Selective antimicrobial modulation as prophylaxis against infection during granulocytopenia: trimethoprim-sulfamethoxazole vs. nalidixic acid

Abstract

Sixty-two profoundly granulocytopenic patients with acute leukemia undergoing induction chemotherapy were prospectively randomized to receive either trimethoprim-sulfamethoxazole plus nystatin or nalidixic acid plus nystatin for prevention of infection. Patients given trimethoprim-sulfamethoxazole plus nystatin during initial remission induction experienced an increased duration (22.6 vs. 13.6 days) of profound granulocytopenia (less than 100 granulocytes/mm3; P = 0.007). Acquisition of gram-negative bacilli was more frequent among patients treated with nalidixic acid plus nystatin while filamentous fungi were acquired more frequently by patients receiving trimethoprim-sulfamethoxazole plus nystatin (P = 0.05). The median duration of on-study time prior to documentation of first infection was longer for patients receiving trimethoprim-sulfamethoxazole plus nystatin (17 days) than for those receiving nalidixic acid plus nystatin (eight days) (P = 0.0002).
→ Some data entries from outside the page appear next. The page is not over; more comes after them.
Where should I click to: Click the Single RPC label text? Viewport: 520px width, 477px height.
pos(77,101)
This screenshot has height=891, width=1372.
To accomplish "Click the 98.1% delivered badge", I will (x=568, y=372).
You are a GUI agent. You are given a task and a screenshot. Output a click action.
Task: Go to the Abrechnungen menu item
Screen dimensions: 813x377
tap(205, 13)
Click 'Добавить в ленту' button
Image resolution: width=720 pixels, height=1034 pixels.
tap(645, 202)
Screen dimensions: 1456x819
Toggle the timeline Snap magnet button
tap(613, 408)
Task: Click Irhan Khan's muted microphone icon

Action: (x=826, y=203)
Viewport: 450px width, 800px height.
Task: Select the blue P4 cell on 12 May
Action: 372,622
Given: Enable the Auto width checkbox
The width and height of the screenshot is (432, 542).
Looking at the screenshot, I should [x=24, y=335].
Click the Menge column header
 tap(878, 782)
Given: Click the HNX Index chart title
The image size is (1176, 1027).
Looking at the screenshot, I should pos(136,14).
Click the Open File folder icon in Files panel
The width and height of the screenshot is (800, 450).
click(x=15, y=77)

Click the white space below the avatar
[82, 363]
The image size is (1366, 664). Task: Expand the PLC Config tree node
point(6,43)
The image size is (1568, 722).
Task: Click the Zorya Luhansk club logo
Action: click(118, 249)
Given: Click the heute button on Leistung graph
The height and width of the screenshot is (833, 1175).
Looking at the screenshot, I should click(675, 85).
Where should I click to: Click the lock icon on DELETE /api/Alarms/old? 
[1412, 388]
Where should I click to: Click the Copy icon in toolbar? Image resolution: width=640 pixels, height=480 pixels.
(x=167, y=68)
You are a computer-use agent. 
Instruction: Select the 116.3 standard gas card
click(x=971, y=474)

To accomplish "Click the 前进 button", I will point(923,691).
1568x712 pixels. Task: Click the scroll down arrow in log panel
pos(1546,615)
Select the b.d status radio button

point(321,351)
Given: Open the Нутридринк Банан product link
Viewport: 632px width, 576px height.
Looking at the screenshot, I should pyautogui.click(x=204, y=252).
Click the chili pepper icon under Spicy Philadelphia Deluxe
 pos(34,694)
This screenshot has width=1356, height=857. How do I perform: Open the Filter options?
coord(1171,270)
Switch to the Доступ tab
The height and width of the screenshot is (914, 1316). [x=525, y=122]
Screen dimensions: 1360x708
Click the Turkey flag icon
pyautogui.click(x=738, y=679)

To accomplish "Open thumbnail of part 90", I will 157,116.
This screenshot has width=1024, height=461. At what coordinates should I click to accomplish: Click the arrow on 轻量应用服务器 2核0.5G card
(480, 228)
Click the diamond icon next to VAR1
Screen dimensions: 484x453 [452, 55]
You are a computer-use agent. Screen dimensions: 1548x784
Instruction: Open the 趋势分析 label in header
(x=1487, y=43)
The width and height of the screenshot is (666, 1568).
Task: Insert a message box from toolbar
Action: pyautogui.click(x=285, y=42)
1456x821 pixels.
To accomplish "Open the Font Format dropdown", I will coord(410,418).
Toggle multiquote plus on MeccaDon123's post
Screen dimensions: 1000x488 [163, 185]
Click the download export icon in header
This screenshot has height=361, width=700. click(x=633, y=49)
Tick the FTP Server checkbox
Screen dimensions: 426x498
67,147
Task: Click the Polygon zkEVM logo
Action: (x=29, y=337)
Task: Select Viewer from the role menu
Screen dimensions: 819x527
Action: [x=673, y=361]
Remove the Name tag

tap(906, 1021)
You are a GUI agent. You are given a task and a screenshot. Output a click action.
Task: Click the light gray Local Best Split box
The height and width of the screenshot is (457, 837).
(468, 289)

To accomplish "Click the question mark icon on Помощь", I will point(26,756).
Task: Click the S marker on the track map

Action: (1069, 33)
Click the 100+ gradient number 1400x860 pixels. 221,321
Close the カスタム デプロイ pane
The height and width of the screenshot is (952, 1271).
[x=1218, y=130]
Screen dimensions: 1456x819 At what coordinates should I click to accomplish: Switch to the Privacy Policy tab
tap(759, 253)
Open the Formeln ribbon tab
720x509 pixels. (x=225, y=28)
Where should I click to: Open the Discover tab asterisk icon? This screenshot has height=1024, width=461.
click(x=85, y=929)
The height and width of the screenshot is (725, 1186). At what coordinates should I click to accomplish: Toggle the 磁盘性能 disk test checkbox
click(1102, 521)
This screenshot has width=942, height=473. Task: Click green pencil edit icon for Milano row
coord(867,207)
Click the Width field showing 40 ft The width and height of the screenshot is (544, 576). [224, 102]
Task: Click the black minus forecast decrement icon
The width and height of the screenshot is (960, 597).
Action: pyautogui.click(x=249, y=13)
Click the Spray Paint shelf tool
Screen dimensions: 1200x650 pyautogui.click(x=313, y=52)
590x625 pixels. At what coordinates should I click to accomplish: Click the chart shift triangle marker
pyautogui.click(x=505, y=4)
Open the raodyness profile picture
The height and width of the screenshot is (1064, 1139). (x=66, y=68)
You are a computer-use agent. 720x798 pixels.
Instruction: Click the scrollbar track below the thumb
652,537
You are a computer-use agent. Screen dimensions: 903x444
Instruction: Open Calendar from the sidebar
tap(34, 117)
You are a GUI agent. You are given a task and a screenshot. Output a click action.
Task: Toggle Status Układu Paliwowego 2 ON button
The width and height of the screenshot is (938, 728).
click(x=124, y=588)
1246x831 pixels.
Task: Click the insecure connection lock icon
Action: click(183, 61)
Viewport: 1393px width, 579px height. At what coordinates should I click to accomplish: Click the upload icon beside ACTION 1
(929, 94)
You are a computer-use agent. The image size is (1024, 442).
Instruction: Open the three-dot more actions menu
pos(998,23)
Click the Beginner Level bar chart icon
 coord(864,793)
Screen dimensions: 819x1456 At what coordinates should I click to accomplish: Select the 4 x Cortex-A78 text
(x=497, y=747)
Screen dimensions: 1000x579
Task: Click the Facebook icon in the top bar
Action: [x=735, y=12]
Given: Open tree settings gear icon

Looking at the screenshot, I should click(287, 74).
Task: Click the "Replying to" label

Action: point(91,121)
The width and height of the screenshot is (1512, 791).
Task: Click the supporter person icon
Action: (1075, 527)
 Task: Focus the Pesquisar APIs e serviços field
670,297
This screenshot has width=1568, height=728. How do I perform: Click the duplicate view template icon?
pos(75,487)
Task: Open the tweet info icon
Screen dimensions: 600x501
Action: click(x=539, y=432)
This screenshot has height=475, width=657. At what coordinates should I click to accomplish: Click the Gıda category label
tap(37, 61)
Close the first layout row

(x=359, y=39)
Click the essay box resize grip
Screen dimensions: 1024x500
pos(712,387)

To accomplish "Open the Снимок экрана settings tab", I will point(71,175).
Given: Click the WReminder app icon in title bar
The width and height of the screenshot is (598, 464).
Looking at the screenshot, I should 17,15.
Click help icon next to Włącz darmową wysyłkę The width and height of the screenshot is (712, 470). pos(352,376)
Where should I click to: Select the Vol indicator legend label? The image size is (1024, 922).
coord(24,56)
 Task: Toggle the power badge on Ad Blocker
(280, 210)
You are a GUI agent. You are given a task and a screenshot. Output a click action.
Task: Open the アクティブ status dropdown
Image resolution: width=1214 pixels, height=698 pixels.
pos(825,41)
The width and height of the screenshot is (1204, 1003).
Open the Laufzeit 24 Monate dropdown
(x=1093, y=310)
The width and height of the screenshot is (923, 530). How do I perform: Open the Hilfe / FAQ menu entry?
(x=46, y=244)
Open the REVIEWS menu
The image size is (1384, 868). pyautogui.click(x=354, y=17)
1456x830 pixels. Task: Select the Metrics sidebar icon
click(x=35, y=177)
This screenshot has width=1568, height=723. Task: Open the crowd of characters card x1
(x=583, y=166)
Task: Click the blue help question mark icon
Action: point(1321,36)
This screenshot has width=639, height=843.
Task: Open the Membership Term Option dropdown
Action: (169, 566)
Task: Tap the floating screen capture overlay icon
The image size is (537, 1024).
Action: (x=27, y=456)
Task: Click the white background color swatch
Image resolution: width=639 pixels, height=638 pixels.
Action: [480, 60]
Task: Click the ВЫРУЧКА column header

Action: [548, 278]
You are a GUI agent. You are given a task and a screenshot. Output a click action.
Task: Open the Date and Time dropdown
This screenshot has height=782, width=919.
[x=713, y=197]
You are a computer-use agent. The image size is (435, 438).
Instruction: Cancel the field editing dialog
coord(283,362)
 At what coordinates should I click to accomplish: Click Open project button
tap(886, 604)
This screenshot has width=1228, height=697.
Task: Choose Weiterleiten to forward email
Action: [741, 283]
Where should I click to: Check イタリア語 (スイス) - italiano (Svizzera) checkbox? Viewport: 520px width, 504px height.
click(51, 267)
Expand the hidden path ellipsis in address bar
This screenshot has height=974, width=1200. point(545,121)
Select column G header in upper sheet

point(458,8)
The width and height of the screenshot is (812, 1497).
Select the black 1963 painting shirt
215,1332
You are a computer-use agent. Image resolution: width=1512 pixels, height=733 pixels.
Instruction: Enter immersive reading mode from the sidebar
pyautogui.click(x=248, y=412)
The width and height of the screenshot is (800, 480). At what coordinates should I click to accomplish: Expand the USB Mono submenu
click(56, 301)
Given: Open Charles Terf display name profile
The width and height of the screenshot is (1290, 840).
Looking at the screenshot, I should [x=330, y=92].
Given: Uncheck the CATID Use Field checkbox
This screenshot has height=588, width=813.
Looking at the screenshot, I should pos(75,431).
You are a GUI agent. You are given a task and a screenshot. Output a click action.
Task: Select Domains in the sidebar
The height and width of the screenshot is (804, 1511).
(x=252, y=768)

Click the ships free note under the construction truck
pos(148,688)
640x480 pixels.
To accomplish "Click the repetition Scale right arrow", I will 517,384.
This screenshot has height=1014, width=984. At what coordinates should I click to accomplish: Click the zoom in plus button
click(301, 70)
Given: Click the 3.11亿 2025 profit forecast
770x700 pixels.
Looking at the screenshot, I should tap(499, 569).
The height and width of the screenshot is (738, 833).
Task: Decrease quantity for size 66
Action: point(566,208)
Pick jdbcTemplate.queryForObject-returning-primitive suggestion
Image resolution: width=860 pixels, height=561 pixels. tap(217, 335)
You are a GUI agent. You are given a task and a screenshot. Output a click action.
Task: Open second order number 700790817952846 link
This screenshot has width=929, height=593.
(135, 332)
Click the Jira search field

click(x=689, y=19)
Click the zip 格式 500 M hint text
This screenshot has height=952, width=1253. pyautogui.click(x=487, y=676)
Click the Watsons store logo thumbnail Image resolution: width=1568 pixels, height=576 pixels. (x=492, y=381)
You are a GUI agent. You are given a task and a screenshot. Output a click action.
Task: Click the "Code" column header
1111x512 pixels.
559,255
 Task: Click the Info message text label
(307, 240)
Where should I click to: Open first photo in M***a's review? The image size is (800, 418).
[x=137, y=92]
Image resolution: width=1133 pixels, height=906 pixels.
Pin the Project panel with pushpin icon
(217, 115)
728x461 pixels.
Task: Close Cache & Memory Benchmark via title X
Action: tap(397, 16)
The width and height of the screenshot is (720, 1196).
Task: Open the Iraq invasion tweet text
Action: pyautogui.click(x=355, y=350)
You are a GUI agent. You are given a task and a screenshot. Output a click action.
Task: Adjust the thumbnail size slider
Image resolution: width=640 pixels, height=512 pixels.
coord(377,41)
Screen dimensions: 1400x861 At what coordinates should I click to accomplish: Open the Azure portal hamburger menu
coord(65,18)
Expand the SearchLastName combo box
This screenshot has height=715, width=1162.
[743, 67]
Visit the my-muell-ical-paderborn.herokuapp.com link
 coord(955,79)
Three infection-related deaths occurred among patients receiving nalidixic acid; seven occurred among patients receiving trimethoprim-sulfamethoxazole, five of which were secondary to pneumonia due to Aspergillus flavus. Both of these methods of selective antimicrobial modulation have apparent advantages, but each has disadvantages serious enough to limit their routine use.